**** Page extract ****

We had originally booked into a relatively expensive hotel that assured us on the phone from Rabat that they had direct dial telephones, when we arrived thay first confirmed that they did, then suddely changed their mind.

I might also add the the assistant manager of this hotel (the manager is never there) is unquestionablethe most unfriendly, unhelpfu, and incompetant women I have ever met. After 3 days of her rubbish, I took great pleasure in assertively but factually arguing with her and finally, scalding her for about 15 minutes in front of a large a number of guests, after she "lost" a Fax sent for us. We changed hotel only to find that the second (more expensive ) hotel's direct dial system wasn't working. The receptionist nearly met an early end when he said "en cha la" once to often to Michael. Anyway after all this telephone hell we changed strategy, it is now apparant that in Morocco, 1) The Telekiosks are no use, 2) Hotels are expensive and unreliable and often don't have sockets or direct dial.

Our next idea was to try a computer shop which immediately proved successful and this will be a tactic that we will use in future. Because they understand the technology they are generally happy for you to use their business phone and just charge a little more than the international rate per minute and time it with a stop watch which works exceptionally well. Their phone line was also substantially clearer than any of the public line we had encountered.

****

■ **The tasks**:
(1) Please repeat word for word the part of the travel account starting with "We had originally" and going on through "changed their mind.".
(2) Summarize the travel account in two sentences.
(3) Resume the travel account after its final sentence and carry it forward.
The lines that come next are separate material and have no connection to the travel account.

**** Given data ****

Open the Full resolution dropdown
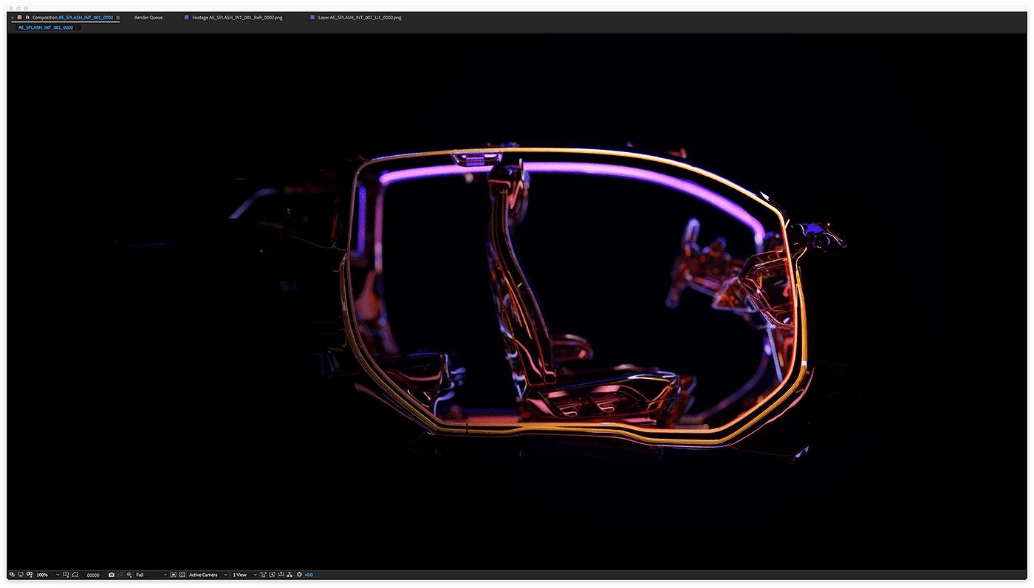The image size is (1034, 588). coord(151,575)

****

■ **Results of the exercise**:
(1)
We had originally booked into a relatively expensive hotel that assured us on the phone from Rabat that they had direct dial telephones, when we arrived thay first confirmed that they did, then suddely changed their mind.

(2) The writers struggled to make calls in Morocco: one hotel took back its claim of direct dial telephones, a second hotel's direct dial system wasn't working, and they concluded that Telekiosks are no use and hotels are expensive and unreliable. A computer shop then let them use its business phone for a little more than the international rate per minute, timed with a stopwatch, and its line was much clearer than any public line they had used.

(3)
I don't expect to have such problems in the rest of Africa, (eg. Mauritania) as the phone kiosks are more primitive and it is simplier to just "wire in" to their system, which is impossible in Morocco.

During our stay we also fitted the CB into the vehicle, it is entirely hidden and can only be viewed/accessed from inside the glove box. In most countries in Africa (including Morocco and especilly Mauritania) it is technically not legal to bring a CB or the micro handhelds we use but they are essential for flying communication, so we're taking the risk. We're using 430mhz rather than the more common 130mhz, hoping that we wont find any one else on that frequency.

Our hope is as follows;
1) They wont notice it, and we won't tell them, working god so far.
2) If they do notice, it looks like a car radio and, the we have the wind sock fitted to the antenna, hope they leave it there.
3) If they realise it or the handhed are essentially a CB we explain the difference between 430 and 130 mhz (and that it is an aviation requirement)
4) Last resort, we explain that we have permission from their embassy. In advance we always ask the embassy in the previous country for permission and show them the handheld, and so far it's allways been no problem, generally they don't care and the small handhelds look harmless [This might cause a lengthy delay while we sort it out, and we probably will have toremove the radio, when they decide to really look into the details so we hope it doesn't come this far.]

Anyway, Friday morning our package arrived, we washed one wing in the bath of the "nasty woman" hotel that morning as well, made a huge mess of the room in the process. The cleaning ladies just let themselves into the room unannounced during the process and were completely unconcerned by all the mess, and even mopped up the biggest puddles, they were mostly fascinated by what it was we were doing with a wet parachute in our room.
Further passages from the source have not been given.